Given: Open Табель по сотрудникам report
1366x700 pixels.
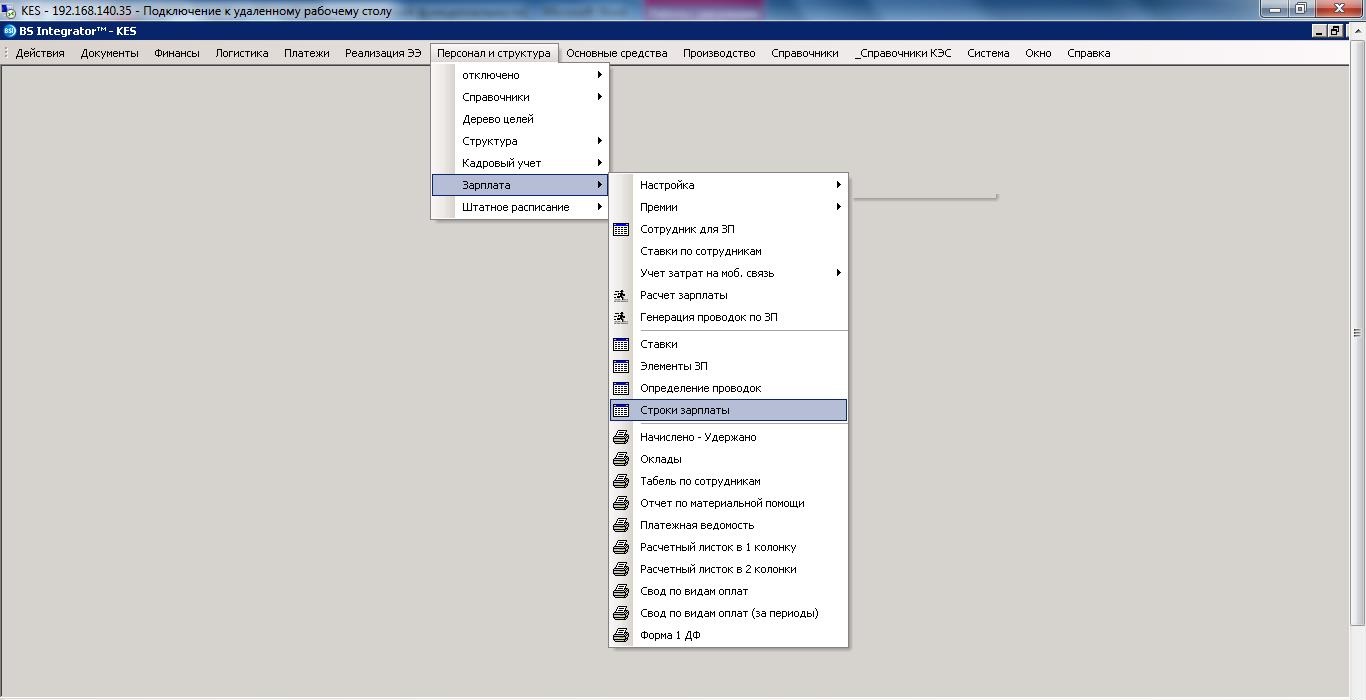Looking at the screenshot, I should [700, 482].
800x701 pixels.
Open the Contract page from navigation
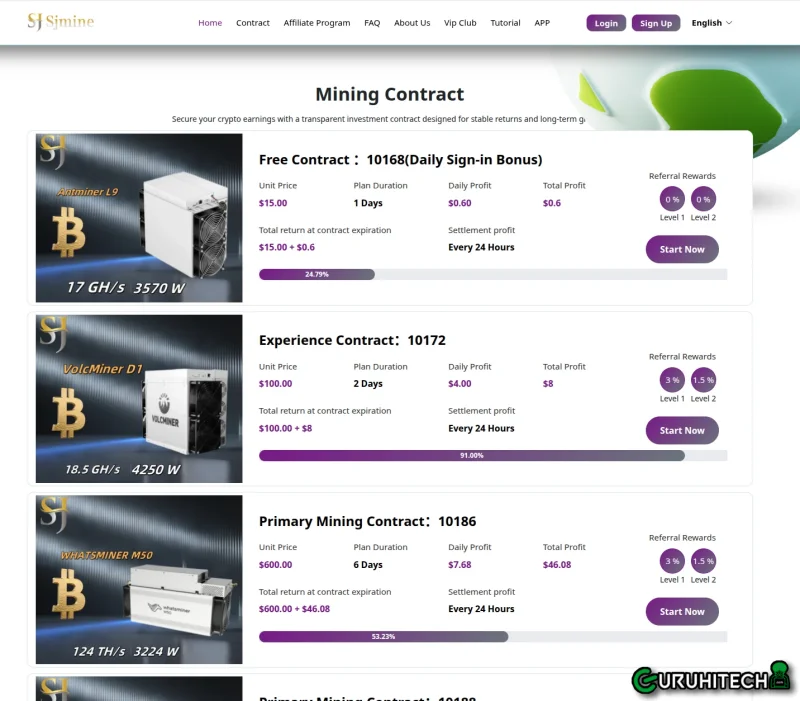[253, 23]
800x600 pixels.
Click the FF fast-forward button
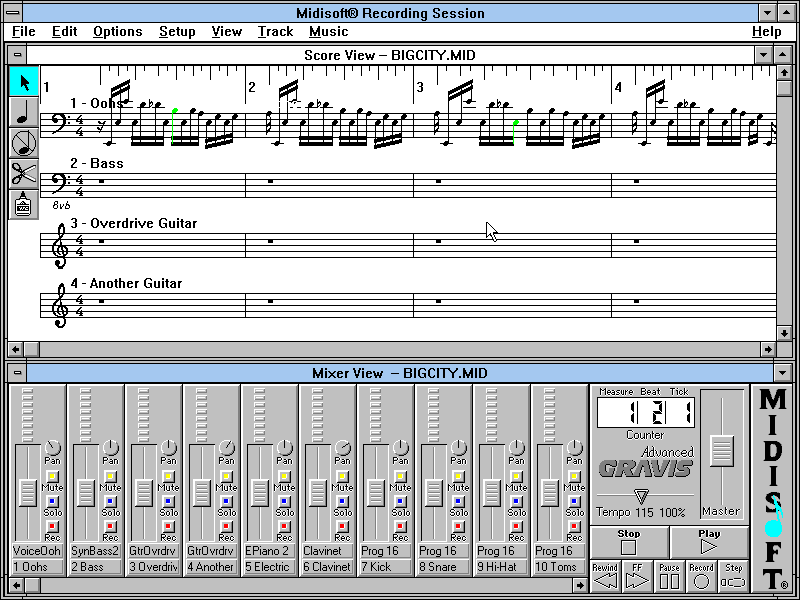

--

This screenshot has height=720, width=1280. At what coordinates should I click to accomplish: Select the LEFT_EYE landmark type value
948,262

Problem details
In the records above, find the line with "Given: Open Табель по сотрудникам report" and the line with "Click the FF fast-forward button"; please transcribe exactly those two lines and all lines between them, omitting any picture.

Output of the exercise
Given: Open Табель по сотрудникам report
1366x700 pixels.
Looking at the screenshot, I should [700, 482].
800x701 pixels.
Open the Contract page from navigation
[253, 23]
800x600 pixels.
Click the FF fast-forward button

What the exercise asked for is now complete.